*** Given data ***
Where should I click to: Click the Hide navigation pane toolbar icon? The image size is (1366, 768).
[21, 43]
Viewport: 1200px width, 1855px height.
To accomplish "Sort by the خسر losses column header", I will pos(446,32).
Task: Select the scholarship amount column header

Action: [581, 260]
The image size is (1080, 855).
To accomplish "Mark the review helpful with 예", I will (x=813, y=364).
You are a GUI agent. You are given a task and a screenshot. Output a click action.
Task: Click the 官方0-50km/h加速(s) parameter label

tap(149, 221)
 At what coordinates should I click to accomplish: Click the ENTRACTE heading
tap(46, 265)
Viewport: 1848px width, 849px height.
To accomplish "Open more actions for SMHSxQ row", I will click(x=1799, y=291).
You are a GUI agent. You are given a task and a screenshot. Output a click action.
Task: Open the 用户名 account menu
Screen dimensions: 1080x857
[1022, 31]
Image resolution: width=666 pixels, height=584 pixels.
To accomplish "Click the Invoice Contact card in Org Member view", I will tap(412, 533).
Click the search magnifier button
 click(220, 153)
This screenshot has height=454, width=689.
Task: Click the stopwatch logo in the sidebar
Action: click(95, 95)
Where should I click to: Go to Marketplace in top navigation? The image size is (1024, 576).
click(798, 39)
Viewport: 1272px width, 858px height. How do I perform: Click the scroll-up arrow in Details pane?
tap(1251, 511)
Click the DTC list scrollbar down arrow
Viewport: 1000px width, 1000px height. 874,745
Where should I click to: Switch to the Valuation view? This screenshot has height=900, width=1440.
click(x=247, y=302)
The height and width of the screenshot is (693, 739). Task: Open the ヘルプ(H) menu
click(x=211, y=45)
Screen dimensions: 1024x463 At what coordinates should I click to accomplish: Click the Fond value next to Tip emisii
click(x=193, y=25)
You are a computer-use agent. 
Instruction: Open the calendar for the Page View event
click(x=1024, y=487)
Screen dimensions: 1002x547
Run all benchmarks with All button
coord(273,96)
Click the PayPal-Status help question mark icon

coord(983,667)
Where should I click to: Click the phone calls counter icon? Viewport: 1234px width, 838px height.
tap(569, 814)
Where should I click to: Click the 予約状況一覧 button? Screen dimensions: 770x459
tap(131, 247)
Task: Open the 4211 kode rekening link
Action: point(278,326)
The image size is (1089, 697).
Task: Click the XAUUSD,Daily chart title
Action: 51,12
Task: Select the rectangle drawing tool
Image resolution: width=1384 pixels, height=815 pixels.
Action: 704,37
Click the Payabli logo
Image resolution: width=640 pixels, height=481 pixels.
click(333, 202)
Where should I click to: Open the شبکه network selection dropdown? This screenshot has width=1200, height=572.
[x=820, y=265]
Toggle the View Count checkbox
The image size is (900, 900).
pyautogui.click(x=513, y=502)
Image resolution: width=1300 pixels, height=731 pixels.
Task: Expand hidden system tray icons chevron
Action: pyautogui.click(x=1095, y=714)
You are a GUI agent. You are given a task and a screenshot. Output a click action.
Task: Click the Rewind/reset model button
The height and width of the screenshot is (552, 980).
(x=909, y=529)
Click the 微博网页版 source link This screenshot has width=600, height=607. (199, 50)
*** End of Given data ***
Goal of the exercise -
The records above need to be retyped in full, exactly as they stand.

Exercise output -
Where should I click to: Click the Hide navigation pane toolbar icon? The image size is (1366, 768).
[21, 43]
Viewport: 1200px width, 1855px height.
To accomplish "Sort by the خسر losses column header", I will pos(446,32).
Task: Select the scholarship amount column header

Action: [581, 260]
The image size is (1080, 855).
To accomplish "Mark the review helpful with 예", I will (x=813, y=364).
You are a GUI agent. You are given a task and a screenshot. Output a click action.
Task: Click the 官方0-50km/h加速(s) parameter label

tap(149, 221)
 At what coordinates should I click to accomplish: Click the ENTRACTE heading
tap(46, 265)
Viewport: 1848px width, 849px height.
To accomplish "Open more actions for SMHSxQ row", I will click(x=1799, y=291).
You are a GUI agent. You are given a task and a screenshot. Output a click action.
Task: Open the 用户名 account menu
Screen dimensions: 1080x857
[1022, 31]
Image resolution: width=666 pixels, height=584 pixels.
To accomplish "Click the Invoice Contact card in Org Member view", I will tap(412, 533).
Click the search magnifier button
 click(220, 153)
This screenshot has height=454, width=689.
Task: Click the stopwatch logo in the sidebar
Action: click(95, 95)
Where should I click to: Go to Marketplace in top navigation? The image size is (1024, 576).
click(798, 39)
Viewport: 1272px width, 858px height. How do I perform: Click the scroll-up arrow in Details pane?
tap(1251, 511)
Click the DTC list scrollbar down arrow
Viewport: 1000px width, 1000px height. 874,745
Where should I click to: Switch to the Valuation view? This screenshot has height=900, width=1440.
click(x=247, y=302)
The height and width of the screenshot is (693, 739). Task: Open the ヘルプ(H) menu
click(x=211, y=45)
Screen dimensions: 1024x463 At what coordinates should I click to accomplish: Click the Fond value next to Tip emisii
click(x=193, y=25)
You are a computer-use agent. 
Instruction: Open the calendar for the Page View event
click(x=1024, y=487)
Screen dimensions: 1002x547
Run all benchmarks with All button
coord(273,96)
Click the PayPal-Status help question mark icon

coord(983,667)
Where should I click to: Click the phone calls counter icon? Viewport: 1234px width, 838px height.
tap(569, 814)
Where should I click to: Click the 予約状況一覧 button? Screen dimensions: 770x459
tap(131, 247)
Task: Open the 4211 kode rekening link
Action: point(278,326)
The image size is (1089, 697).
Task: Click the XAUUSD,Daily chart title
Action: 51,12
Task: Select the rectangle drawing tool
Image resolution: width=1384 pixels, height=815 pixels.
Action: 704,37
Click the Payabli logo
Image resolution: width=640 pixels, height=481 pixels.
click(333, 202)
Where should I click to: Open the شبکه network selection dropdown? This screenshot has width=1200, height=572.
[x=820, y=265]
Toggle the View Count checkbox
The image size is (900, 900).
pyautogui.click(x=513, y=502)
Image resolution: width=1300 pixels, height=731 pixels.
Task: Expand hidden system tray icons chevron
Action: pyautogui.click(x=1095, y=714)
You are a GUI agent. You are given a task and a screenshot. Output a click action.
Task: Click the Rewind/reset model button
The height and width of the screenshot is (552, 980).
(x=909, y=529)
Click the 微博网页版 source link This screenshot has width=600, height=607. (199, 50)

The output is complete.